● **TEXTAUSZUG**
================

Was Sie noch nie über die Hansestadt wissen wollten, finden Sie jetzt auch in einem neuen Buch. Oder Sie fragen gleich mich.

Kennen Sie das auch? Manchmal beschleicht mich das Gefühl, dass ich mir die falschen Dinge merke. Ich vergesse immer wieder mal Geburtstage, Fristen für die Steuererklärung oder den TÜV. Statt dessen weiß ich, dass 1938 in einem Fischernetz in Südafrika der längst ausgestorben geglaubte Quastenflosser entdeckt wurde. Oder dass der Seefahrer Sir Walter Raleigh vor seiner Hinrichtung im Tower 1618 noch eine Tonpfeife rauchte. Solche Dinge, die für Alltag und Karriere völlig nutzlos sind, behalte ich zuverlässig über Jahre.

================

● **BEREITGESTELLTES MATERIAL**
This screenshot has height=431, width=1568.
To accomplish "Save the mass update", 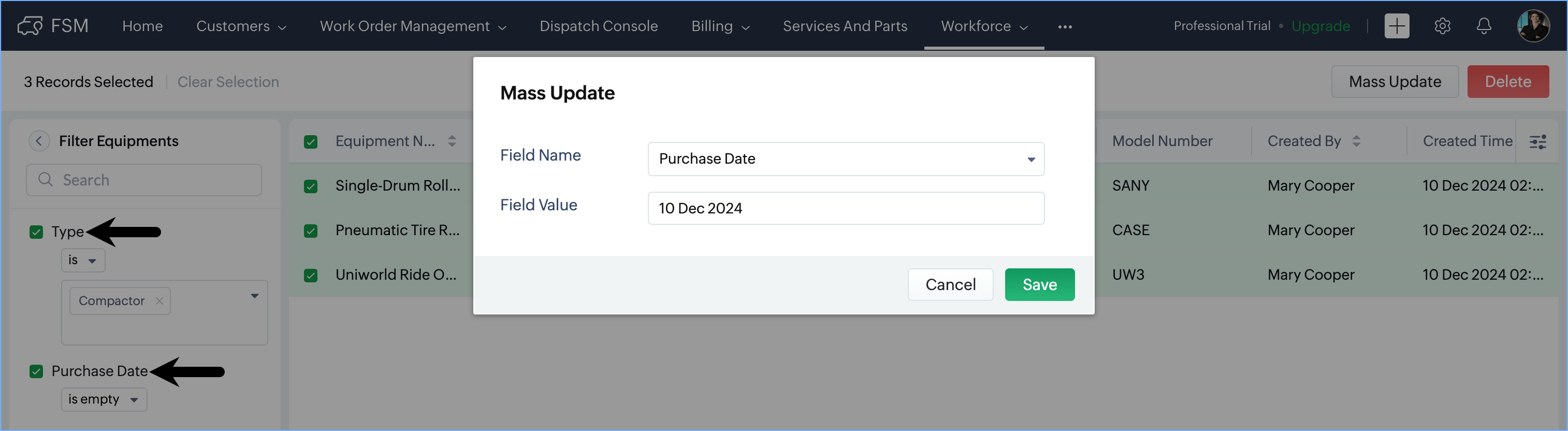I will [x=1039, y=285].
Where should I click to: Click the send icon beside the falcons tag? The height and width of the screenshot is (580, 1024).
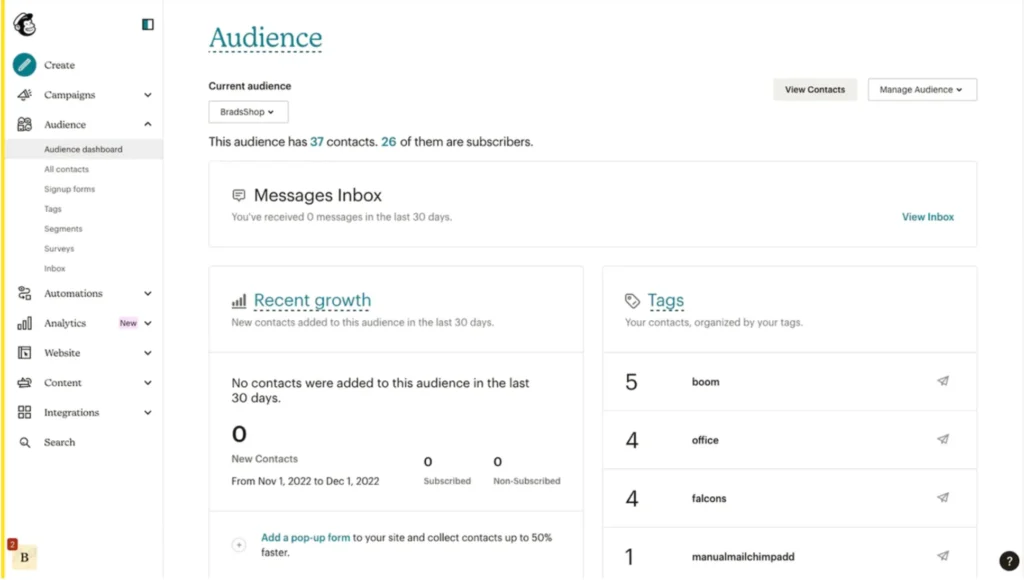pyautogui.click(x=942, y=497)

================

● **ARBEITSAUFTRÄGE**
• A. Beantworte anhand des Textauszugs die folgenden Fragen:
(i) Welche drei Dinge werden laut Textauszug immer wieder vergessen?
(ii) Wann und wo wurde der Quastenflosser entdeckt?
(iii) Was tat Sir Walter Raleigh vor seiner Hinrichtung im Tower?
• B. Gib den Abschnitt des Textauszugs wörtlich wieder, beginnend mit „Was Sie noch“ und weiter bis einschließlich „zuverlässig über Jahre.“.
• C. Fasse den Textauszug in zwei Sätzen zusammen.

● **LÖSUNGEN**
• A.
(i) Geburtstage, Fristen für die Steuererklärung und den TÜV.
(ii) 1938 in einem Fischernetz in Südafrika.
(iii) Er rauchte noch eine Tonpfeife.

• B.
Was Sie noch nie über die Hansestadt wissen wollten, finden Sie jetzt auch in einem neuen Buch. Oder Sie fragen gleich mich.

Kennen Sie das auch? Manchmal beschleicht mich das Gefühl, dass ich mir die falschen Dinge merke. Ich vergesse immer wieder mal Geburtstage, Fristen für die Steuererklärung oder den TÜV. Statt dessen weiß ich, dass 1938 in einem Fischernetz in Südafrika der längst ausgestorben geglaubte Quastenflosser entdeckt wurde. Oder dass der Seefahrer Sir Walter Raleigh vor seiner Hinrichtung im Tower 1618 noch eine Tonpfeife rauchte. Solche Dinge, die für Alltag und Karriere völlig nutzlos sind, behalte ich zuverlässig über Jahre.

• C. Der Textauszug weist auf ein neues Buch über die Hansestadt hin und beschreibt das Gefühl, sich die falschen Dinge zu merken, weil Geburtstage, Fristen für die Steuererklärung oder der TÜV immer wieder vergessen werden. Dagegen bleiben für Alltag und Karriere nutzlose Dinge wie die Entdeckung des Quastenflossers 1938 oder Raleighs Tonpfeife vor seiner Hinrichtung 1618 zuverlässig über Jahre im Gedächtnis.